The president goes to Alaska to brag about his record on climate change -- right after approving Shell's disastrous plan to drill for oil in the Arctic.

This week, President Obama is in a state of Denali...also known as Alaska. This is continuing in Obama's lame duck tour of places he'd never have visited if still facing election...the non-swing states of Alaska and North Dakota, or even Kenya, the place where our next president Donald Trump still seems to think he was born.
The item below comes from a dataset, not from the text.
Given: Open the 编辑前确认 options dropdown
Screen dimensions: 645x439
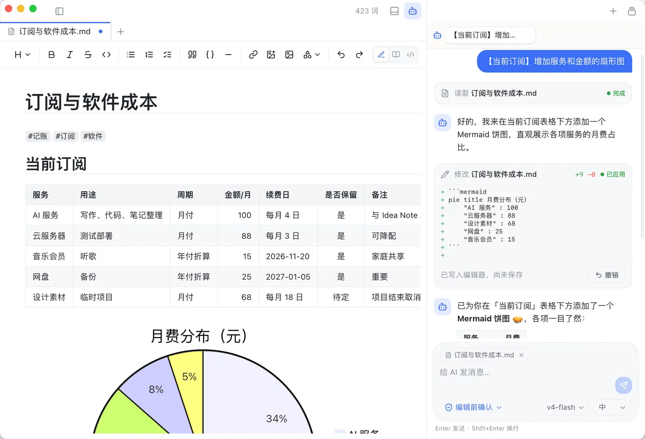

On the eve of his Alaska trip, Obama jolted every Fox News neuron in America by announcing that his administration had taken it upon itself to change the name of North America's highest peak from Mt. McKinley -- for that solidly pro-business GOP president of days gone by -- to the original native name, Mt. Denali.

The controversy over McKinley/Denali is probably an intentional ploy to divert attention from the real state that Obama is spending time in -- a state of denial, which ironically is Denali spelled sideways, sort of. You see, the president says the real reason to visit Alaska is to show the world his resolve in fighting climate change, amid this land of disappearing sea ice and melting glaciers. That would be great, if Obama hadn't completely trashed that commitment earlier this summer, when his administration gave Shell the OK to drill offshore for oil in the frigid Arctic waters, an endeavor that carries a huge risk of an environmental catastrophe.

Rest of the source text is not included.